De là découle la mise en place de la problématique, c’est-à-dire de la question qui guide la démarche du corpus, « Sur quels principes l’humanisme de la Renaissance fonde-t-il son idéal d’éducation ? », dont les composantes sont explicitées :
Le cadre spatial de l’humanisme au XVI° siècle est l’Europe, ce qui conduira à comparer les auteurs français, Rabelais, Du Bellay, Montaigne, à des auteurs d’origine diverse : les Italiens Castiglione et Campanella, le Hollandais Érasme, l’Anglais More.
L’époque est la Renaissance.
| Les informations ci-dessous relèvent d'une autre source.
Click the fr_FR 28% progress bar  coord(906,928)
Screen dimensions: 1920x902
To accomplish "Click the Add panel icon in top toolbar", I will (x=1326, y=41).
Mais l’étude montrera aussi l’influence que ces écrivains ont pu exercer sur leurs successeurs, notamment au XVIII° siècle, siècle des Lumières.
Le thème, « l’éducation », fait porter l’intérêt, d’abord, sur la finalité de l’éducation, les objectifs visés, donc sur les « principes » qui vont guider le choix des contenus ; ensuite sur celui qui la dispense, le maître, à la fois pour formuler d’éventuelles critiques et pour proposer un idéal ; enfin, sur celui auquel est destinée cette éducation, l'élève, a priori un enfant, mais l’adulte peut également être concerné pour enrichir ses connaissances et progresser moralement. Quelles seraient donc les caractéristiques d’une éducation « humaniste », apte à enrichir la personnalité de tout homme ?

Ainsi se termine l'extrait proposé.